◆ Page text ◆
The rest of the article is organized as follows: Section 2 discusses the methods utilized, while Section 3 discusses the examination of bibliometric results. Section 4 discusses the significance, limits, knowledge gaps, and future research. Section 5 ends the paper with research conclusions.

2. Materials and Methods

Many scientometric approaches including structured reviews, model/framework reviews, meta-analysis, theoretical examination, future hybrid research, frameworks, and bibliometric reviews are widely used in different fields [20]. This study analyzed the literature on poverty researchers’ performance using a bibliometric technique. Bibliometric analysis is a well-acknowledged and commonly used scientific approach. It uses mathematical and statistical methods to evaluate publications [21]. The bibliometric approach based on citation mapping may be used to statistically summarize the study subject and offer insight into its primary research streams [19].
This study relied on the Scopus database to collect and analyze the relevant documents because Scopus holds a greater quantity of research publications on multidiscipline subjects than the Web of Science (WoS) database [22,23]. Additionally, the aggregate documents and citations from the two databases are well connected, and the bibliometric analysis findings between the two databases are not significantly different (Zhao et al., 2018). The investigation period covered by this study is between 1964 and 2022. The search parameters ‘All years (1964–2022)’ and ‘All documents’ were used to ensure that no significant materials were omitted. Figure 1 shows the used criteria [24] to select documents and the steps involved in the investigation process.
There are different bibliometric analysis tools such as Scimat, Sci2, Citespace, and VOSviewer. This study used R and VOSviewer together, which work well for the bibliometric analysis of academic papers from databases with visualization graphs on thematic, trends, citation network, etc. An R package called ‘Biblioshiny’ was used to conduct the bibliometric analysis [25] and to visualize similarities in the VOSviewer program [26]. Figure 1 illustrates the stage of this study at which the search term (‘poverty’ OR ‘poverty research’) in the field of “Subject” was initially used, resulting in 35,693 items. Then, these documents were narrowed down using the search term “poverty” or “poverty research” in the field of “Title”, which were filtered to 319 English-language documents. Additionally, it excluded inappropriate findings for the subject areas and included information gaps based on the bibliometric analysis, including 211 papers, 12 conference articles, 31 note/review articles, 2 editorial/erratum articles, and 63 book/book chapter articles.
Knowledge-based research gaps in poverty research were determined by the analysis on the following five main components: (i) articles and citations published; (ii) authors, institutions, nations, and resources of influence; (iii) subjects’ conceptual frameworks; (iv) a framework for the study of a variety of related subjects; and (v) social framework of the scholar collaboration-related research topics. Each component is measured by the number of publications, citations, co-citations, keywords, and the most productive authors, sources, countries, and institutions.

3. Results

3.1. General Information

Among the 319 documents selected for this study, 611 authors were identified, with only 131 authors of single-authored documents (21.44%). Each document has an average of 1.92 authors. The average number of citations per document is 17.65, which is highly regarded in academia. These figures indicate that collaboration between researchers from many fields is essential due to the topic’s multidisciplinary characteristics. Table 1 summarizes the general information about the investigated papers in this study.

◆ Supplied information ◆
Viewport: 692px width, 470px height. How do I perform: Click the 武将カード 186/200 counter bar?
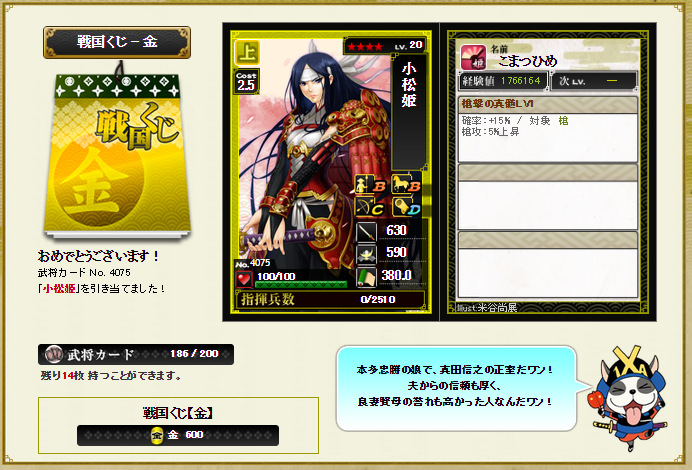pyautogui.click(x=136, y=354)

◆ Problem to solve ◆
From the poverty research text above, output everything from "The rest of" down to "with research conclusions.", word for word.

◆ Exercise response ◆
The rest of the article is organized as follows: Section 2 discusses the methods utilized, while Section 3 discusses the examination of bibliometric results. Section 4 discusses the significance, limits, knowledge gaps, and future research. Section 5 ends the paper with research conclusions.